We are entering an era where open is the new default. Governments, universities, organizations and even individuals are publicly publishing huge amounts of open data. This openness should be accompanied with a certain level of trust or guarantees about the quality of data. The Linked Open Data is a gold mine for those trying to leverage external data sources in order to produce more informed business decisions (Crawford, 2011).

However, the heterogeneous nature of sources reflects directly on the data quality as these sources often contain inconsistent as well as misinterpreted and incomplete information.

Traditional data quality is a thoroughly researched field with several benchmarks and frameworks to grasp its dimensions (Kahn, 2002; Stvilia, 2007; Wang, 1996). Data quality principles typically rely on many subjective indicators that are complex to measure automatically. The quality of data in indeed realized when it is used (Godfrey, 1999), thus directly relating to the ability of satisfying users’ continuous needs.

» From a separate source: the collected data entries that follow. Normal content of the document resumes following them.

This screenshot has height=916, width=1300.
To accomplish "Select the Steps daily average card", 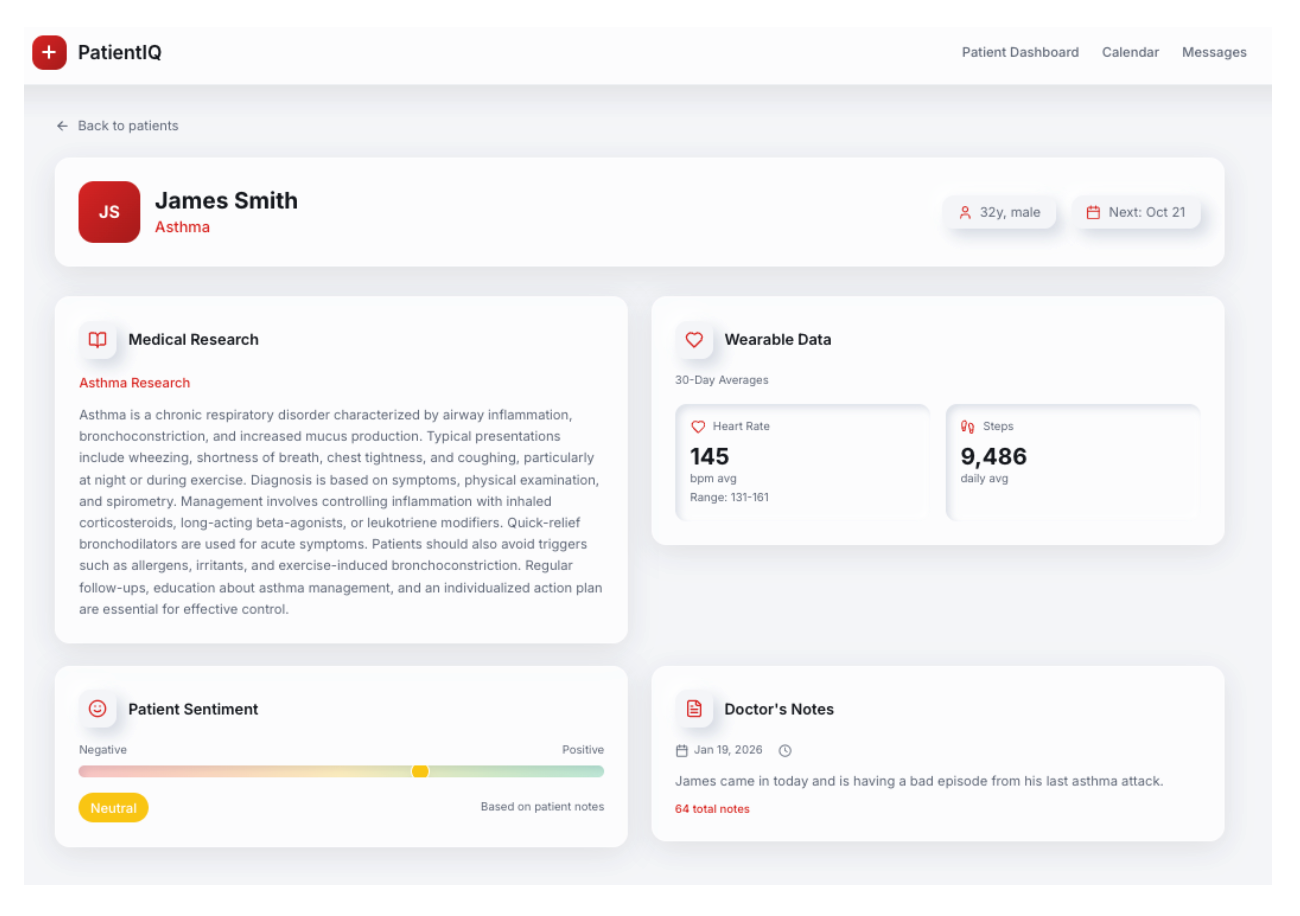I will coord(1072,462).
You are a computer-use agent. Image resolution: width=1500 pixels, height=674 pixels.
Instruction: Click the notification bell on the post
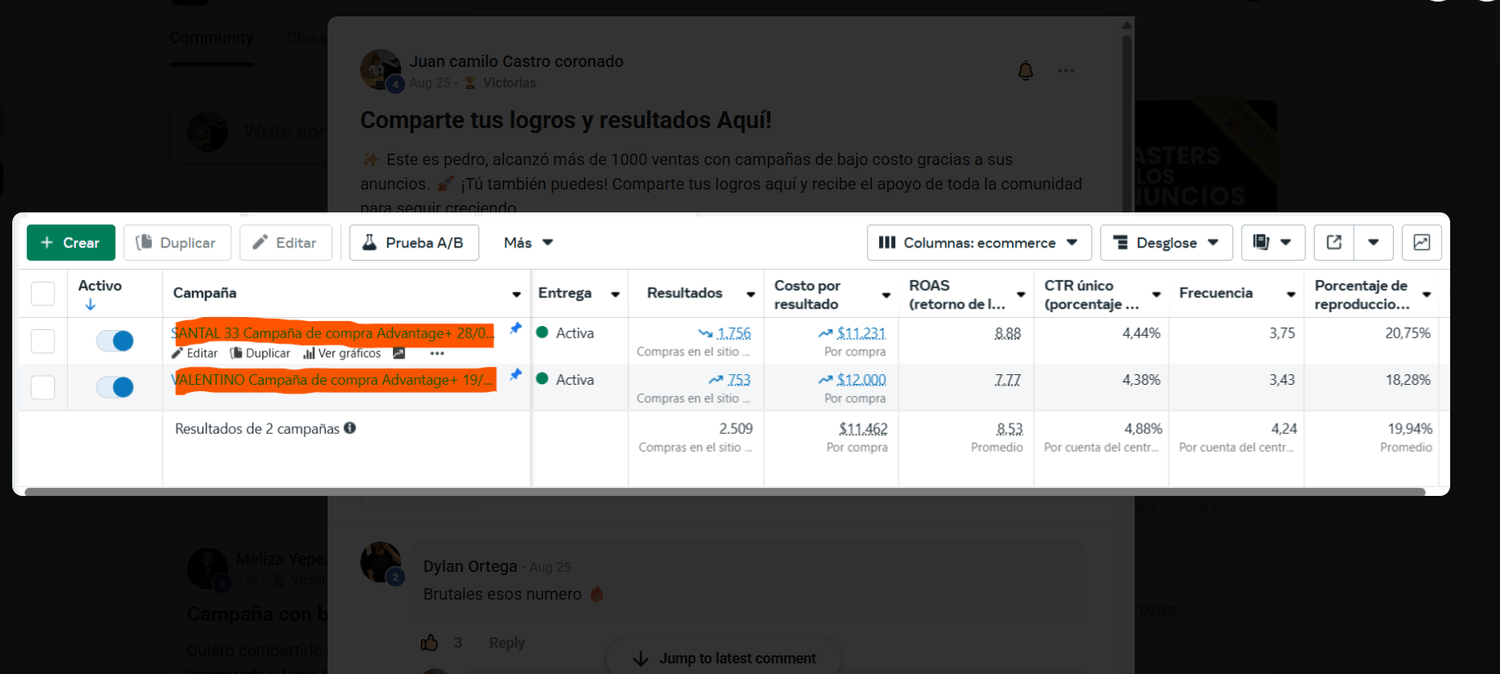point(1025,71)
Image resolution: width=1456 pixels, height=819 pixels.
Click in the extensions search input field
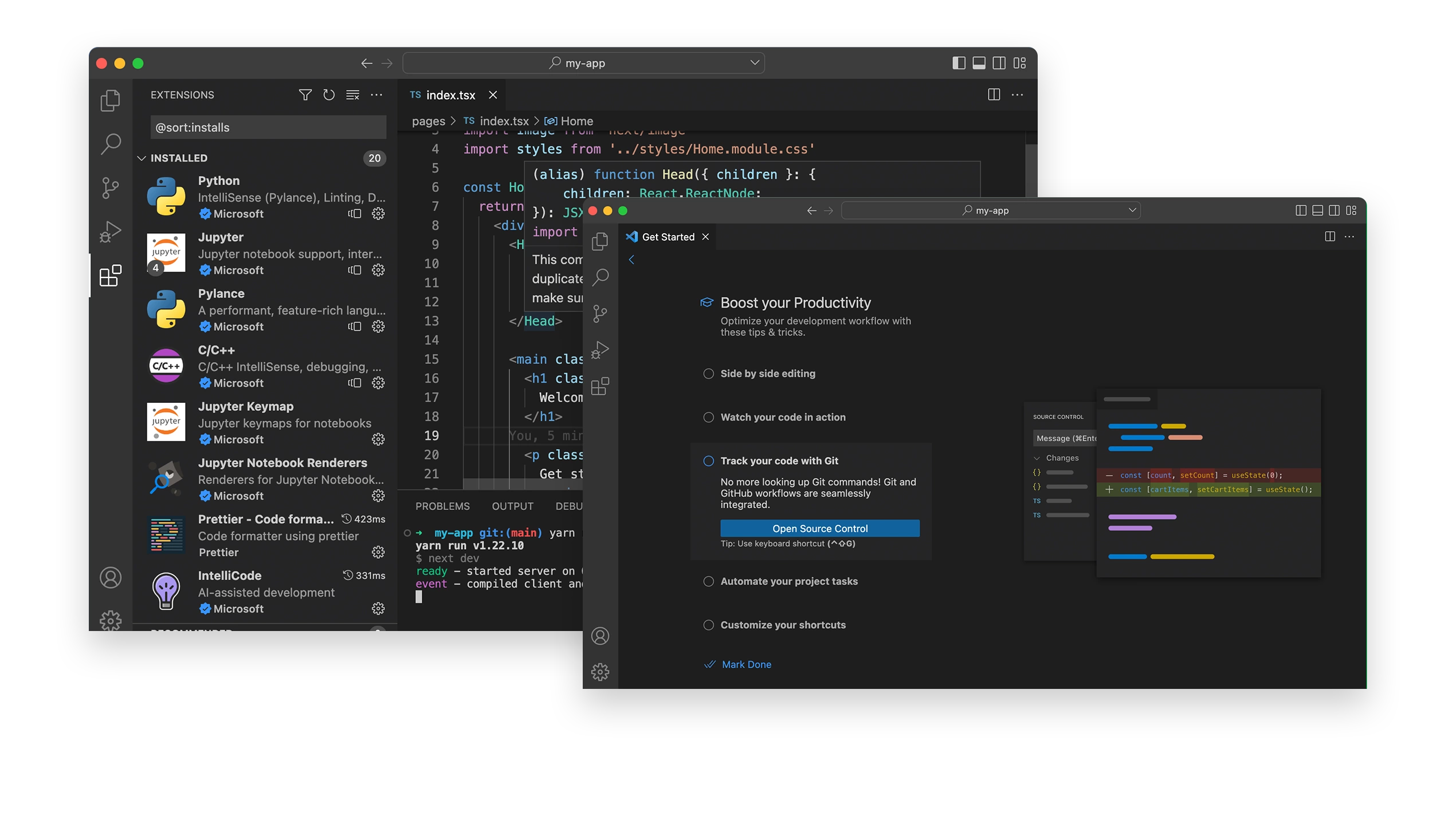pos(265,127)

Web documents that are by nature unstructured and interlinked require different quality metrics and assessment techniques than traditional datasets. For example, the importance and quality of Web documents can be subjectively calculated via algorithms like Page Rank (Page, 1999). Ensuring data quality in Linked Open Data is a complex process as it consists of structured information supported by models, ontologies and vocabularies and contains queryable endpoints and links. This makes data quality assurance a challenge. Despite the fact that Linked Open Data quality is a trending and highly demanded topic, very few efforts are currently trying to standardize, track and formalize frameworks to issue scores or certificates that will help data consumers in their integration tasks.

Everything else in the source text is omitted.